Each WordPress release cycle is led by one (or more) of the core WordPress developers. The 3.7 release cycle was led by Andrew Nacin, with Dion Hulse and Jon Cave. The 3.8 release cycle was led by Matt Mullenweg. The 3.9 release cycle was led by again by Nacin with a number of others assisting.
A release cycle usually lasts around 4 months from the initial scoping meeting to launch of the version.
A release cycle follows the following pattern:
- Phase 1: Planning and securing team leads. This is done in the #wordpress-dev chatroom. The release lead discusses features for the next release of WordPress. WordPress contributors get involved with that discussion. The release lead will identify team leads for each of the features.

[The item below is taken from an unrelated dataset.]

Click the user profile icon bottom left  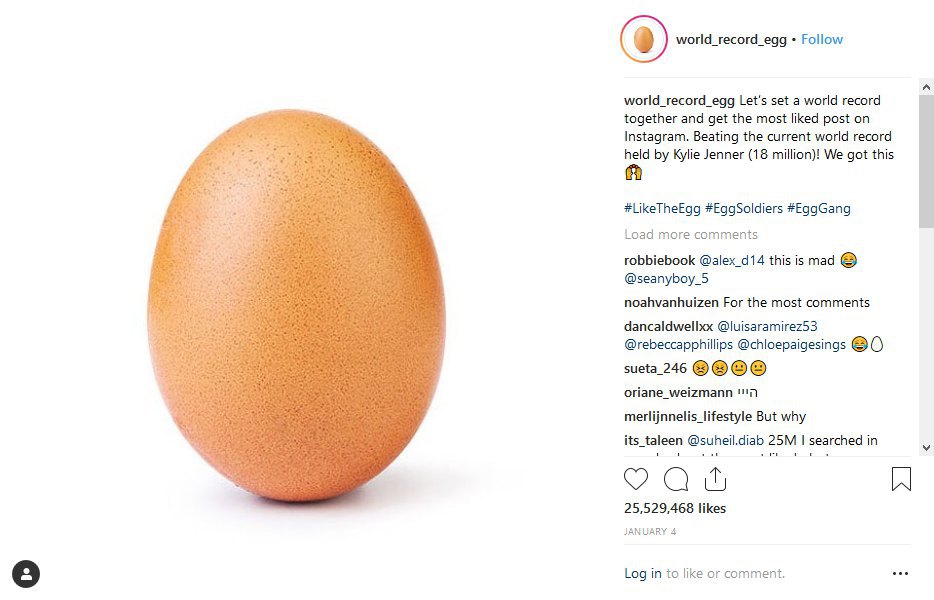(26, 574)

- Phase 2: Development work begins. Team leads assemble teams and work on their assigned features. Regular chats are scheduled to ensure the development keeps moving forward.

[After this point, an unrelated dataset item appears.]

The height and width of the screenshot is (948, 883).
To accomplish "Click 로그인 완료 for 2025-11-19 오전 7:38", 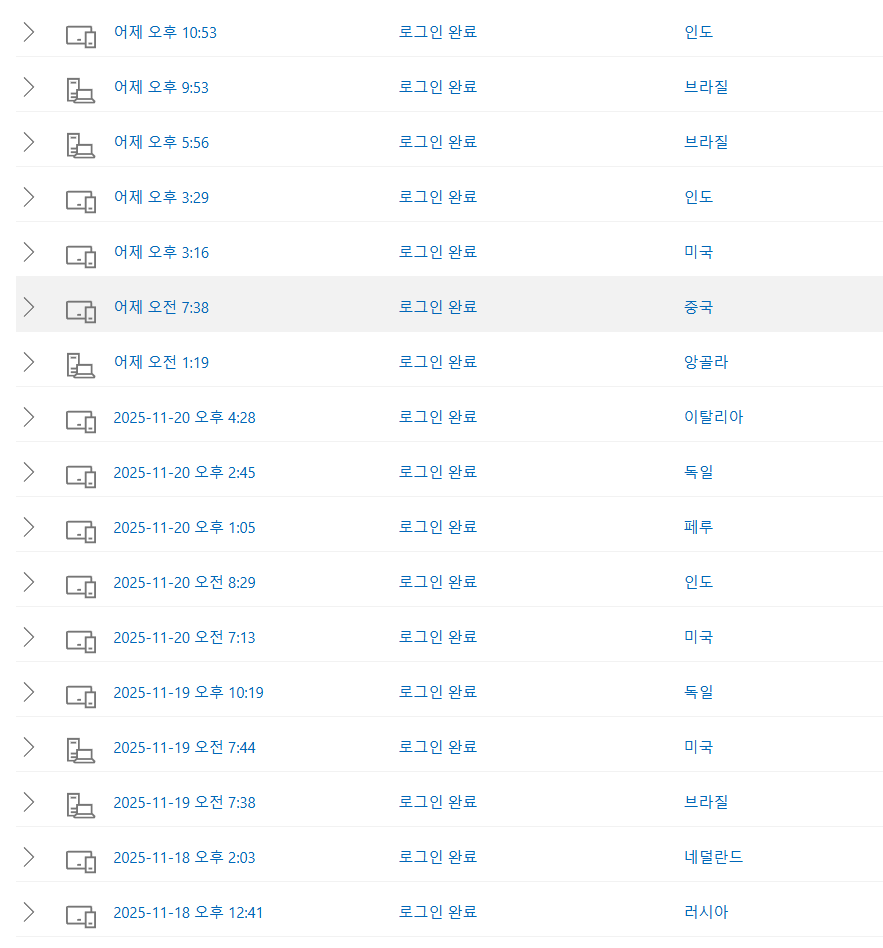I will [x=437, y=802].
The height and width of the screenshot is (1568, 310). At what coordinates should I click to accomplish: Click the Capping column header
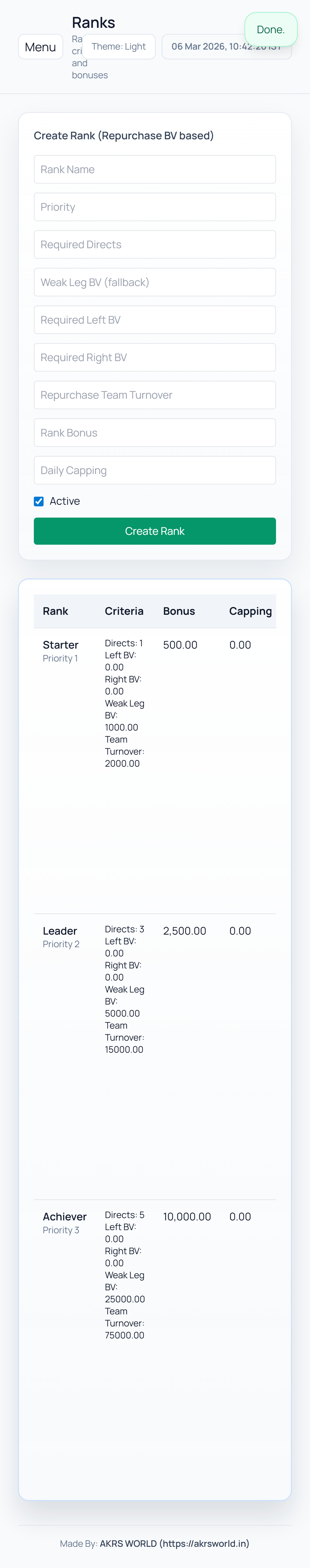(250, 611)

- Phase 3: Beta. Betas are released, and beta-testers are asked to start reporting bugs. No more commits for new enhancements or feature requests are carried out from this phase on.
- Phase 4: Release Candidate. There is a string freeze from this point on. Work is targeted on regressions and blockers only.
- Phase 5: Launch. WordPress version is launched and made available in the WordPress Admin for updates.
The launch is often followed soon after by a point release as bugs are reported and squashed.